• **Written exercise**
Lay out everything from the line containing "Where should I" down to the line containing "coord(91,676)" as a two-column CSV with the headers text and location. Give each text and its answer one row, with each value in a quoted field and line breaks turned into spaces, and leave out the pictures.

• **Supplied material**
------------------------------------------------------------
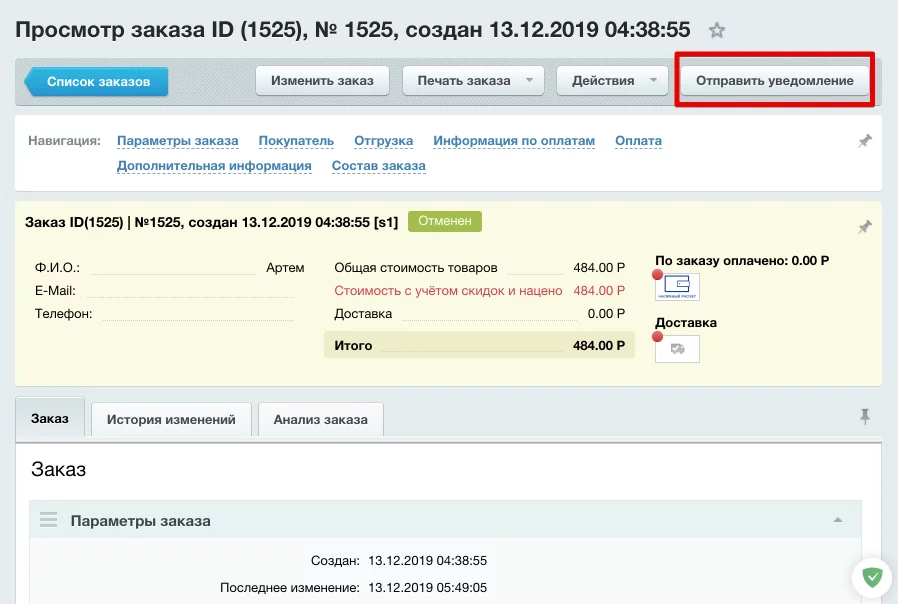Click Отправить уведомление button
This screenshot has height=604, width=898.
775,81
------------------------------------------------------------
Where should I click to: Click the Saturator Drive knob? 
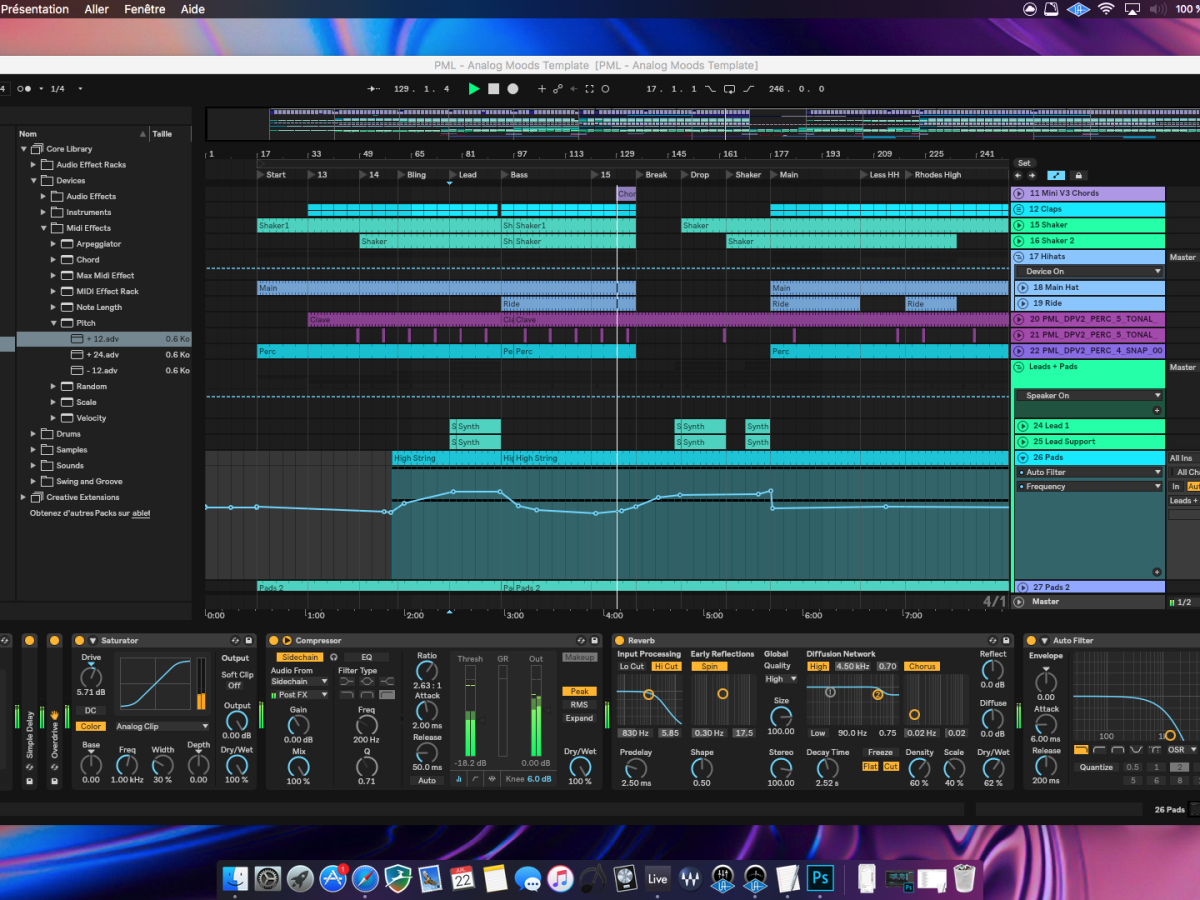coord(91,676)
------------------------------------------------------------
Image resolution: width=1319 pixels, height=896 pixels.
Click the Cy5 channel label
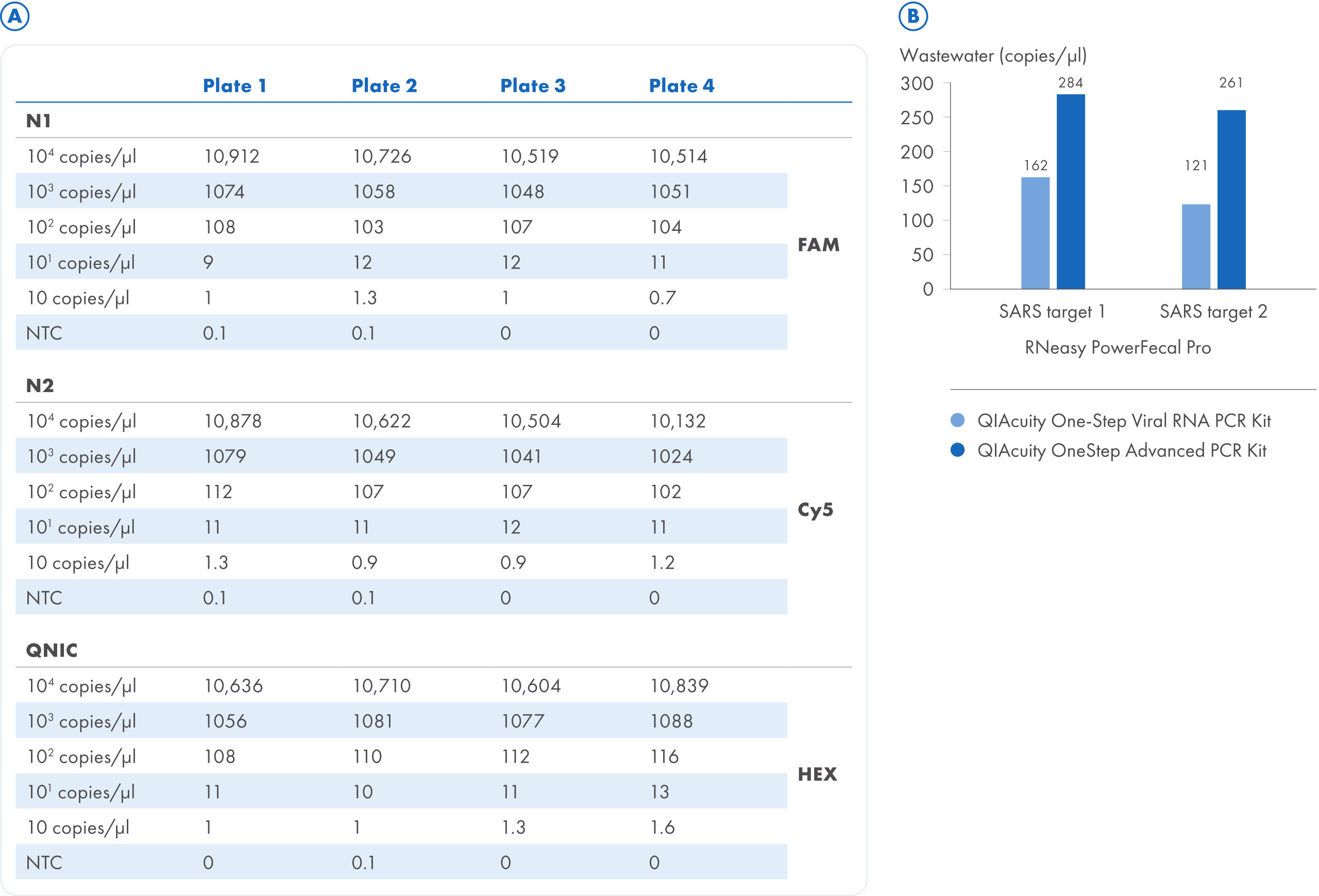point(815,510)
------------------------------------------------------------
• **The answer**
text,location
"Where should I click to: Click the Saturator Drive knob?","coord(91,676)"